I don't especially like this, and I'm not necessarily going to accept it without resistance.
However, whether we accept surveillance creep or not, we can try to agree on one important point. As time goes on, we need more than procedural safeguards against the rising panopticon. Even more important is the need for a society of increased tolerance.
If higher levels of surveillance are likely, perhaps irresistible in the longer term, it is all the more reason to press for a social and legal ethos of far greater tolerance of activities that are not significantly harmful.
This entails a shift in values, away from moralism and paternalism to a more narrowly-focused concern with secular harm to others, especially with harmful actions that might cause destruction on a large scale. Arguably, that kind of shift was taking place in the 1960s and 1970s, but it has not continued evenly since. To some extent, it has actually been reversed.
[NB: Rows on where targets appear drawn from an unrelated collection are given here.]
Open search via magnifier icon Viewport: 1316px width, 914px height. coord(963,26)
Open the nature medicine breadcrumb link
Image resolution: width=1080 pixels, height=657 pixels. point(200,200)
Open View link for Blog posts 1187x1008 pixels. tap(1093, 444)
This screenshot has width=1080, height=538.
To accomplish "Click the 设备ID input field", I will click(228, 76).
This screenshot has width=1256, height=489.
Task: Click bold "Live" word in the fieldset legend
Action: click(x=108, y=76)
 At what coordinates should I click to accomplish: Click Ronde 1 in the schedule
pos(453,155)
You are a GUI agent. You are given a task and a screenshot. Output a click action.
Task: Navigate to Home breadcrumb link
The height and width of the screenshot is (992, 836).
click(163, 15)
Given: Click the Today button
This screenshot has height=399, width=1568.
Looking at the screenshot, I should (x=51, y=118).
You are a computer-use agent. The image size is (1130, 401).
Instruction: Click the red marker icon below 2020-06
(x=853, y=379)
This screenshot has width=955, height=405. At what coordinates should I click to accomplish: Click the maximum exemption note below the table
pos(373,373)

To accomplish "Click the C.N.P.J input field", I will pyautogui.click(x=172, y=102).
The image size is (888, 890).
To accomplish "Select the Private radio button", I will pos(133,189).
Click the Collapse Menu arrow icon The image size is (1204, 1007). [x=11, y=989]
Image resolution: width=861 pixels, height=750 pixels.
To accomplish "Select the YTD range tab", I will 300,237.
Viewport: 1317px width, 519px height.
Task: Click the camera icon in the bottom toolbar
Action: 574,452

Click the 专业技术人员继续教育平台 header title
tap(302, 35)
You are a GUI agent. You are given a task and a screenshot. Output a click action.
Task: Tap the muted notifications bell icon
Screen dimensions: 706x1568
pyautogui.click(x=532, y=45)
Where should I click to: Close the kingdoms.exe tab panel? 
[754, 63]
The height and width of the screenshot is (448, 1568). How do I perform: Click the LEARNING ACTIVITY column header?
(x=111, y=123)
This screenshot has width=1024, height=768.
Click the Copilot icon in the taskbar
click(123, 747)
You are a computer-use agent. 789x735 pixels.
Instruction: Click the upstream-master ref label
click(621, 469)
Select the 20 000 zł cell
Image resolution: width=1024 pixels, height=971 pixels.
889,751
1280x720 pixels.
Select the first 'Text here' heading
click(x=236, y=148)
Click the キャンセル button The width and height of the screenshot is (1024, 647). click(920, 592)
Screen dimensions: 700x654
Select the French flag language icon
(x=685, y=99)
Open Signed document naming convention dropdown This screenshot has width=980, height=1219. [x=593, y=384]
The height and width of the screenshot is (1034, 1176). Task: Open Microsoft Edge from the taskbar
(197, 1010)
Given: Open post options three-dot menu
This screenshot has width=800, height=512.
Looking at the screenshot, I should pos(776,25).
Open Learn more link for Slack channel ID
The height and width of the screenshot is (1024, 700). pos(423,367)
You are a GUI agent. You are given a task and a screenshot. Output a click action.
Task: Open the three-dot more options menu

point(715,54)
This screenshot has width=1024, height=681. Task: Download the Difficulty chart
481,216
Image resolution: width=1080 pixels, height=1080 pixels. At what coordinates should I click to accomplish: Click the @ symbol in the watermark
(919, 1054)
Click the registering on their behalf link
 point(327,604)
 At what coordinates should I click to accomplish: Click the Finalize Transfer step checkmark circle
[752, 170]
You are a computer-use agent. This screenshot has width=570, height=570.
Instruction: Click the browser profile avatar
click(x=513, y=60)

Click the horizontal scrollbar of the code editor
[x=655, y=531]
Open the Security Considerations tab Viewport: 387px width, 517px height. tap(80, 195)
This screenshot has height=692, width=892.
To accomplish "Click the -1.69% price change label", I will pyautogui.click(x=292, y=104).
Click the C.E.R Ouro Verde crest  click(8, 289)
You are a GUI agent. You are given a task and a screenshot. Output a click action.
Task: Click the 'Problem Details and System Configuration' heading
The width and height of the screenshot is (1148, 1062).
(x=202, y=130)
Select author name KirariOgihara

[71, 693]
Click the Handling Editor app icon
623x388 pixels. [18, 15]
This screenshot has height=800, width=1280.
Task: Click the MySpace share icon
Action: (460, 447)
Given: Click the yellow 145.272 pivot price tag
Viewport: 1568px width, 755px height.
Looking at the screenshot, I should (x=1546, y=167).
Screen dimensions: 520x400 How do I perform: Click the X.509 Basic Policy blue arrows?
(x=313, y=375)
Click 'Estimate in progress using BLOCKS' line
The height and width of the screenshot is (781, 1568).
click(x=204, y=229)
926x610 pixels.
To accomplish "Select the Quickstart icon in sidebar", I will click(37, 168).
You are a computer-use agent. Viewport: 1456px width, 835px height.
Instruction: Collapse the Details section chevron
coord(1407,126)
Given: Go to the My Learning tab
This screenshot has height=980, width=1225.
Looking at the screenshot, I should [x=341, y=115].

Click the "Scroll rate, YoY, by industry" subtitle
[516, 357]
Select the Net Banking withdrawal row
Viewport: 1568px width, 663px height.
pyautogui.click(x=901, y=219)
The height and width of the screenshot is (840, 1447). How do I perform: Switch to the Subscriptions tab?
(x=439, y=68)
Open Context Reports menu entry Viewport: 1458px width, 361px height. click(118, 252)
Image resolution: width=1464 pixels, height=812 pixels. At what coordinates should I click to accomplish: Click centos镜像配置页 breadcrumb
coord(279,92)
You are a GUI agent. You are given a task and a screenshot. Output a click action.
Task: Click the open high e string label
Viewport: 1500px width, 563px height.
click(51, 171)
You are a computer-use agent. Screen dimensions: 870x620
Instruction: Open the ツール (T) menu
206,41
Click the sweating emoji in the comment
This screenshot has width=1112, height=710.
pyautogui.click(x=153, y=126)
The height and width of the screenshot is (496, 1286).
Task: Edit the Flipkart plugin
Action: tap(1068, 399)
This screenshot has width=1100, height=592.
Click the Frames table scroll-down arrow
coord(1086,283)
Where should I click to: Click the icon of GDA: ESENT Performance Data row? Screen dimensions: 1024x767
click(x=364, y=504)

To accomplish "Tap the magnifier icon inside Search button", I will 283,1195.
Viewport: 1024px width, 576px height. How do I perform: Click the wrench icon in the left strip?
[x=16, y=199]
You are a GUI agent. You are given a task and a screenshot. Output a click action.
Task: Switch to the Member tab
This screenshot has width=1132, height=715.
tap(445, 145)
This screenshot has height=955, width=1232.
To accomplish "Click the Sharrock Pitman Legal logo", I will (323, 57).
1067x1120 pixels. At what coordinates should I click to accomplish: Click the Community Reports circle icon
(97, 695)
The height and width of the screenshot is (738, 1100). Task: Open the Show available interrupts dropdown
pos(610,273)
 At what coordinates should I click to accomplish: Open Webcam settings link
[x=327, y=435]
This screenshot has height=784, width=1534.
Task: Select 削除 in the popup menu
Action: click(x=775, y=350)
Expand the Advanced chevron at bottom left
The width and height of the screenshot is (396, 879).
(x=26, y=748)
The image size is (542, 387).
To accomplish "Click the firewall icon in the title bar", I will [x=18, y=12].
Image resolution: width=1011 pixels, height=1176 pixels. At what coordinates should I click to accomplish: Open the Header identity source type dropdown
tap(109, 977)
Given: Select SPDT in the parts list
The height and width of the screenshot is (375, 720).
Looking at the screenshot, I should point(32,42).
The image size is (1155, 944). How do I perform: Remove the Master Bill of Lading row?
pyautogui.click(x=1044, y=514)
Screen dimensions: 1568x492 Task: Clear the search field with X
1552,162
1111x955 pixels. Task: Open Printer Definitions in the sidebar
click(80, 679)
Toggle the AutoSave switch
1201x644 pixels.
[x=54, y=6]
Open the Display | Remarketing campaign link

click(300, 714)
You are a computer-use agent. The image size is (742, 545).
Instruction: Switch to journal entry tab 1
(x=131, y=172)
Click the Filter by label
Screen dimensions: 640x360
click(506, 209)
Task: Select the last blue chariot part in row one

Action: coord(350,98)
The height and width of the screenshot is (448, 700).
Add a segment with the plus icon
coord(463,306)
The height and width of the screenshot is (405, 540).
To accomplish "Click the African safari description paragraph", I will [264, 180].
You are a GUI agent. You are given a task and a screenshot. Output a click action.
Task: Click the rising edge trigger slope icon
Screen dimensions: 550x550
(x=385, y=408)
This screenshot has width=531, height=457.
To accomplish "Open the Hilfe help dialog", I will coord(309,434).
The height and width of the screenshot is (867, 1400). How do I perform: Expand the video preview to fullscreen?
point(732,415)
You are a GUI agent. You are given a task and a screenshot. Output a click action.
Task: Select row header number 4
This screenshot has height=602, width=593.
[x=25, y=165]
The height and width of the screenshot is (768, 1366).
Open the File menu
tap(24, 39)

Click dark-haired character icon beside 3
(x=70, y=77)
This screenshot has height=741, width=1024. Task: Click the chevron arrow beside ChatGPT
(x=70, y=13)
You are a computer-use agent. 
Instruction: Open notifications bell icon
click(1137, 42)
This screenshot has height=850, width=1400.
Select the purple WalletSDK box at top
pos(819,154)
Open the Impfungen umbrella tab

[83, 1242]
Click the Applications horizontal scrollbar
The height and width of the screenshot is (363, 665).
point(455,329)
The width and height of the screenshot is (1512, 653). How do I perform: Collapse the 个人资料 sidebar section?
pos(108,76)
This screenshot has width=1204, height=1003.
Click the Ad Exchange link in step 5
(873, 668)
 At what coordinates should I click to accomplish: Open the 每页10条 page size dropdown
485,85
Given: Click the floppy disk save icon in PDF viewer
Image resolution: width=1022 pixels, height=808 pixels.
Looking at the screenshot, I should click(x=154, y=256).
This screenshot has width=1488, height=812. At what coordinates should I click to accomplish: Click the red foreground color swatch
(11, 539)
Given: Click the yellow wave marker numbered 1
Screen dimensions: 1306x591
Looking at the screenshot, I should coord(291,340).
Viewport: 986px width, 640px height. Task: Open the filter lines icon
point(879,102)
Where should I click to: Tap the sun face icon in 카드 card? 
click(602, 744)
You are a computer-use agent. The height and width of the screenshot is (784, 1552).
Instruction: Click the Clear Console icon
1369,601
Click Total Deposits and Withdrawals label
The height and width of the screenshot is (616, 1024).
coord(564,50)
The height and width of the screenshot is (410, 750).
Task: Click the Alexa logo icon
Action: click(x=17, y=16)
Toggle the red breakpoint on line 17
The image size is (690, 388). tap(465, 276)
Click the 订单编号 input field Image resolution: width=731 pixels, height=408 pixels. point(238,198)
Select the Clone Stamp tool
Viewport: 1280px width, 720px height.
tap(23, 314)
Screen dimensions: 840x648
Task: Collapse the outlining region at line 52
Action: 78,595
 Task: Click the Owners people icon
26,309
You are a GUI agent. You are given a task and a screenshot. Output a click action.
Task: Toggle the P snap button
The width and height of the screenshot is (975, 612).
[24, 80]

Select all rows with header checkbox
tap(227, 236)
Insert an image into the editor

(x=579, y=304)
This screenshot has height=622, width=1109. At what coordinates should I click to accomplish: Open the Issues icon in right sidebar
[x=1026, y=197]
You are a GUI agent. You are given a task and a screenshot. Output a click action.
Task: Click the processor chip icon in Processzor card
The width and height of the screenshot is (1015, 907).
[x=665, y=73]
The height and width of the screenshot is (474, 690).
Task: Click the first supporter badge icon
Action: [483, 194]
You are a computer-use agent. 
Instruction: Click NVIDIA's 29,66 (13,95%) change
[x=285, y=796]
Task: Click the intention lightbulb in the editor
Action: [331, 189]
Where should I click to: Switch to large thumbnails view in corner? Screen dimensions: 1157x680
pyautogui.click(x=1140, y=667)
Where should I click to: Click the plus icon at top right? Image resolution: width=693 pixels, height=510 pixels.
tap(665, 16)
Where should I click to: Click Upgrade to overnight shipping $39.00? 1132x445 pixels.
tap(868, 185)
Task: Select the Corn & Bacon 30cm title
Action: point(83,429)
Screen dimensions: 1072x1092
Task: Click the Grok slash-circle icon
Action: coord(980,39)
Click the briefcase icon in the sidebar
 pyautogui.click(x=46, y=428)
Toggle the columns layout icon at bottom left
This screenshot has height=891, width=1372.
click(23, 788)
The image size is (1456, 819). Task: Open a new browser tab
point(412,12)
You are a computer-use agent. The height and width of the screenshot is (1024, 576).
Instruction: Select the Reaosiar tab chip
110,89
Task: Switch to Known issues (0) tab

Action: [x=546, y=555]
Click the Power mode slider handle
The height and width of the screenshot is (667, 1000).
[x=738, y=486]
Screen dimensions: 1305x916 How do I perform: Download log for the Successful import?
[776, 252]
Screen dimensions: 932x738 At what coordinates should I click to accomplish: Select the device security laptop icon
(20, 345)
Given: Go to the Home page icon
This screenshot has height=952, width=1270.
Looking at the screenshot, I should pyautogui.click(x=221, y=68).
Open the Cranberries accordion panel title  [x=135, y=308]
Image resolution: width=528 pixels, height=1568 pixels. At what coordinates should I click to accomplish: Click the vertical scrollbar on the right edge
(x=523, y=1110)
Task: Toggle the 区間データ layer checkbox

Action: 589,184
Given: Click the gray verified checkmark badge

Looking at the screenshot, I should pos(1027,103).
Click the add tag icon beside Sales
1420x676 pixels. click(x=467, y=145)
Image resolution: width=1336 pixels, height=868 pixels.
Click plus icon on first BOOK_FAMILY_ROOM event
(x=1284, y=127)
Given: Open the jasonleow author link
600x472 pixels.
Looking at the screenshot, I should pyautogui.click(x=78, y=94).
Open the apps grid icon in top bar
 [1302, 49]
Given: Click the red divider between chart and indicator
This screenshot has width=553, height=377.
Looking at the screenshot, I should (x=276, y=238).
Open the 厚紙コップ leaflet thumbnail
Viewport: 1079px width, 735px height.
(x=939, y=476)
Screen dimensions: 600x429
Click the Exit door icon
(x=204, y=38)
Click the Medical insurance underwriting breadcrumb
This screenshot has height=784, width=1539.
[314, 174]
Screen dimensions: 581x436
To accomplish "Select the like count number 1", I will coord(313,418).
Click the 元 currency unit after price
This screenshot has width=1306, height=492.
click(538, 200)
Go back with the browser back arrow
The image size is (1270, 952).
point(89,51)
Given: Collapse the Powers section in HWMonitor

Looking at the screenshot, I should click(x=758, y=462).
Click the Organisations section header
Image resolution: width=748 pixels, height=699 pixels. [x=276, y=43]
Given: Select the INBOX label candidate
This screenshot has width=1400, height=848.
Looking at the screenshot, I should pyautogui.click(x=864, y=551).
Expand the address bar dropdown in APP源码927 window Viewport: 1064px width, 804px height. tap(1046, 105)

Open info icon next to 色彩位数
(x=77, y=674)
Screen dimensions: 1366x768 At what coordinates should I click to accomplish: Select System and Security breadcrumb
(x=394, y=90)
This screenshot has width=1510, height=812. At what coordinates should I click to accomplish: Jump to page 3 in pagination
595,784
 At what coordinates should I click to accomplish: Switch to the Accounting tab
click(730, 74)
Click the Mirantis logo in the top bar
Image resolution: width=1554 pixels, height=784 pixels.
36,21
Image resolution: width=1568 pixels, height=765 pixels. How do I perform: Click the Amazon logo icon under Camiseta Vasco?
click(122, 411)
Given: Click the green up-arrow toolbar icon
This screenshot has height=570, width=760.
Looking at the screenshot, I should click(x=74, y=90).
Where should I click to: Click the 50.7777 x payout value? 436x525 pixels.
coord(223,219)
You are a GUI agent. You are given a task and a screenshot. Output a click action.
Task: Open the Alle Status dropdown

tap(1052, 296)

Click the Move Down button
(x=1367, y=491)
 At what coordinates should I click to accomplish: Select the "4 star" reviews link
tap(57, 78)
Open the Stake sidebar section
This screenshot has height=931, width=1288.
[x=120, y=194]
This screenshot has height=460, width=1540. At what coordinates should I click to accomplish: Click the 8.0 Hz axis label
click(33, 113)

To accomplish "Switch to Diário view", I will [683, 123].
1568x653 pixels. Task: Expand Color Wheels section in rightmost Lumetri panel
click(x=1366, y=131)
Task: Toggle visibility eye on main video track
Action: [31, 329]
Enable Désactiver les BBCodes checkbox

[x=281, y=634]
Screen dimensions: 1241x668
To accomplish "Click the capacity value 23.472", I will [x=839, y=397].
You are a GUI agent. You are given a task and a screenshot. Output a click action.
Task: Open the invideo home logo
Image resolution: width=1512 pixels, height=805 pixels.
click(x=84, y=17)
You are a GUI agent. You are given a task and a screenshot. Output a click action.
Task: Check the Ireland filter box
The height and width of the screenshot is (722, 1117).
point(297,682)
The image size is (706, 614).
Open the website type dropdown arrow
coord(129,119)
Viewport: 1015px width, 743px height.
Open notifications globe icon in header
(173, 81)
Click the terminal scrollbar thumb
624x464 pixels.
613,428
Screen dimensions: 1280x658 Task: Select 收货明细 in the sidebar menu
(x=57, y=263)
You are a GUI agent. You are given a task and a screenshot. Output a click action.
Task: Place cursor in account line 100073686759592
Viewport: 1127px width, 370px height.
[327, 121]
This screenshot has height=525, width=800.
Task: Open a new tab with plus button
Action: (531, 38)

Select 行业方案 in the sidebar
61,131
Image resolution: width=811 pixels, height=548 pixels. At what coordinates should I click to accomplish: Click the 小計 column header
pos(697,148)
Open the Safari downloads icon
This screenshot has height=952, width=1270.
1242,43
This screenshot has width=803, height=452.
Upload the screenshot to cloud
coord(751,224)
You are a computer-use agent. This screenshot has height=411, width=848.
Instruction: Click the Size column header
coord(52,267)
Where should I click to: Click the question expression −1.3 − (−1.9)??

A great deal of sententious moralism has been creeping back into public policy and the law.
With that in mind, we need a transvaluation of values, though not of the sort that Nietzsche demanded. We need to become more tolerant of differences over relatively harmless things and more focused on possibilities of great harm. This should involve scepticism about moral panics and the kneejerk legislation that often results.
So let's have no more laws against well-known social drugs, reproductive or therapeutic cloning, "sodomy", images of scantily-clad people, collecting antiques ... or whatever the latest moral bugbear might be. Let's make absolutely sure that any new forms of surveillance or monitoring that do get developed - perhaps over our vehement protests - are not abused by being used collaterally to catch people for unimportant things. Where such laws exist, let's roll them back.
Surely we can all agree on a simple message: Western societies must stop worrying disproportionally about minor risks and problems, while refocusing on the identification of major risks (involving large-scale destruction) and on what to do about them.
This link is not often made in the press and other media, but it ought to be. The point is true, important, and becoming more and more timely.